RVO optimizations aren't required by any standard, but "recent versions of every compiler I’ve tested do perform these optimizations today."

Don't pass a variable by reference and then make an explicit copy of its values - that defeats the whole purpose of what we are trying to talk to you about

Guideline: Don’t copy your function arguments. Instead, pass them by value and let the compiler do the copying.

Lesson: don't explicitly copy variable references, just get their values and the compiler will copy optimize for you

jheriko · on June 18, 2010

This is very wrong for so many reasons and misses probably the most important reasons to pass by copy...

The example of the sorted functions is striking - because the compiler should be able to produce the same quality of code from both cases - the fact that it doesn't suggests that the compiler is not that smart. The r-value, l-value distinction is, in this case, unimportant - because of const the l-value can not be modified, as long as you don't use const_cast or forget a volatile keyword etc. elsewhere the compiler can safely assume that it really will remain const. I'll have to play with this myself I guess cos I might be missing something here that looking at bytes would reveal... but it seems that your example should fail to show any difference on a good compiler.

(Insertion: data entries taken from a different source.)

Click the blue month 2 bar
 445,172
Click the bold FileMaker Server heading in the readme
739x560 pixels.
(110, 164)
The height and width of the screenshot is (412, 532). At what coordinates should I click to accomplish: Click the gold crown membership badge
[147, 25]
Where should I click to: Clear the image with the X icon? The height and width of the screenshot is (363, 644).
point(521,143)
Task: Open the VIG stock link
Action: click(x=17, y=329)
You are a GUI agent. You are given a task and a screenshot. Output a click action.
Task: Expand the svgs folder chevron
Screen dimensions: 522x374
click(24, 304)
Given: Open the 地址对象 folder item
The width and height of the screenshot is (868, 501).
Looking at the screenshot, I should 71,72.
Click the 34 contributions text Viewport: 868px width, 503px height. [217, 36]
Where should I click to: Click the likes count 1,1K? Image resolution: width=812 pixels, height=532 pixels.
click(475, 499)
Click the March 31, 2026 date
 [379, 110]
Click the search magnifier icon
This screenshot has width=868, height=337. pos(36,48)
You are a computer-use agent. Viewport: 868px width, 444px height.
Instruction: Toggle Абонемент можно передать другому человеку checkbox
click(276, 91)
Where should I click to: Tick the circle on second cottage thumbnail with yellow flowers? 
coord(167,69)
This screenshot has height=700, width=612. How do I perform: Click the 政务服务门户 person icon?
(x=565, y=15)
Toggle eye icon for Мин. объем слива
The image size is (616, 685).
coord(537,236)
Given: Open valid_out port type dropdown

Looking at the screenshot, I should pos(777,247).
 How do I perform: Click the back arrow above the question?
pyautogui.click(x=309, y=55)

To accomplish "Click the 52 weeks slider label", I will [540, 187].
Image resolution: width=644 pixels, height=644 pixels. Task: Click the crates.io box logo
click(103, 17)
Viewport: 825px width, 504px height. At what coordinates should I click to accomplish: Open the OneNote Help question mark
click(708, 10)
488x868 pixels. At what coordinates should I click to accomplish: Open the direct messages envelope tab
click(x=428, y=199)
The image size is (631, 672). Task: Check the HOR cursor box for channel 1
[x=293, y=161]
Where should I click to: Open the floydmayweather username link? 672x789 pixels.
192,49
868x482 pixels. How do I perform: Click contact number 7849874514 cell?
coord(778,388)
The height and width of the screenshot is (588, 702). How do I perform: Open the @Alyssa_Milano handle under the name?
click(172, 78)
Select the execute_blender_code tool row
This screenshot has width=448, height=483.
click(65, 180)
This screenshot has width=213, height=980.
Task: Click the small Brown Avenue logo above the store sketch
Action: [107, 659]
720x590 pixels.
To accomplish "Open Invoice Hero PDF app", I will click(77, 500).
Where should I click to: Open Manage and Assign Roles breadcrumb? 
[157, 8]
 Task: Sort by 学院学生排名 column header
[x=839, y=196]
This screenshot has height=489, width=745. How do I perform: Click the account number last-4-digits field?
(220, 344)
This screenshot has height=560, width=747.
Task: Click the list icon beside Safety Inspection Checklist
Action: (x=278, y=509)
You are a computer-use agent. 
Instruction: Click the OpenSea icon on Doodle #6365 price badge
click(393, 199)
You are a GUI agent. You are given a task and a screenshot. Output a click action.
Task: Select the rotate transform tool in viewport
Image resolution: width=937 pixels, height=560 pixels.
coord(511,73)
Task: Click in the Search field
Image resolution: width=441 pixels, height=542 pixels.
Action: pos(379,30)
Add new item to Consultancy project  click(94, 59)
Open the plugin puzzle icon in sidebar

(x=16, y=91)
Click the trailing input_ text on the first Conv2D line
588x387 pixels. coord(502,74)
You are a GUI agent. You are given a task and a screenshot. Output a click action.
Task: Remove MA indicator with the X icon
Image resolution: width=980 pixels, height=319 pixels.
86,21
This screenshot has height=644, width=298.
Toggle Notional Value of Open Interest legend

Worse though is that the const-reference and explicit copy is done at all - what possible reason could there be? This is where you should use pass by copy /anyway/, before your argument about speed, because you quite explicitly need to work with a copy. If you chose a suitable example you would see the opposite... unless your compiler is smart enough to treat your redundant copy as if it was a const-reference, which, e.g. the MS C++ compiler does infact do.

The important point I think that was missed though is to always pass small things by value - throwing heap pointers around to be dereferenced is typically much more expensive than using the stack - your compiler might optimise it away for you, but especially if you aren't using const references/pointers it can be difficult. Imagine your compiler is not smart - passing a 4/8-byte value as a reference to a 4/8-byte value is just silly. This is probably the most common case - ints, floats, doubles and even small structs will go on the stack, or better.

grogers · on June 18, 2010

Yes, but in an article on copy elision, it doesn't really make sense to talk about small objects because it really doesn't matter if they are copied or not. Pass them by value anyways.

What are you referring to about the sorted function - that he says that the compiler isn't smart enough to optimize the copy out of a function returning function argument? His argument makes sense to me here, the caller doesn't know anything about the internals of the function, so it has to allocate separate space for the return value and the function argument, leading to at least one copy. With inline functions or whole program analysis (or some type of link time optimization) it should be smart enough to do this.

malkia · on June 18, 2010

So how many things now you have to keep in your head, when you write and read C++ code?

Also, this would probably not be optimized in Debug builds (-O0, -Od, etc.) which means bigger difference between debug/release, which would make debug useless, if more and more of such things were used in release.

Sorry I work in games, and I've seen the horrors of really slow debug, and fast release... To the point where one of the leads say - who needs debug version - just use printfs, or decode what the debugger meant to say (in release).

s3graham · on June 18, 2010

Oh yes. And then there's "release" and "release-final" (because we started putting a few asserts into release after dropping "debug").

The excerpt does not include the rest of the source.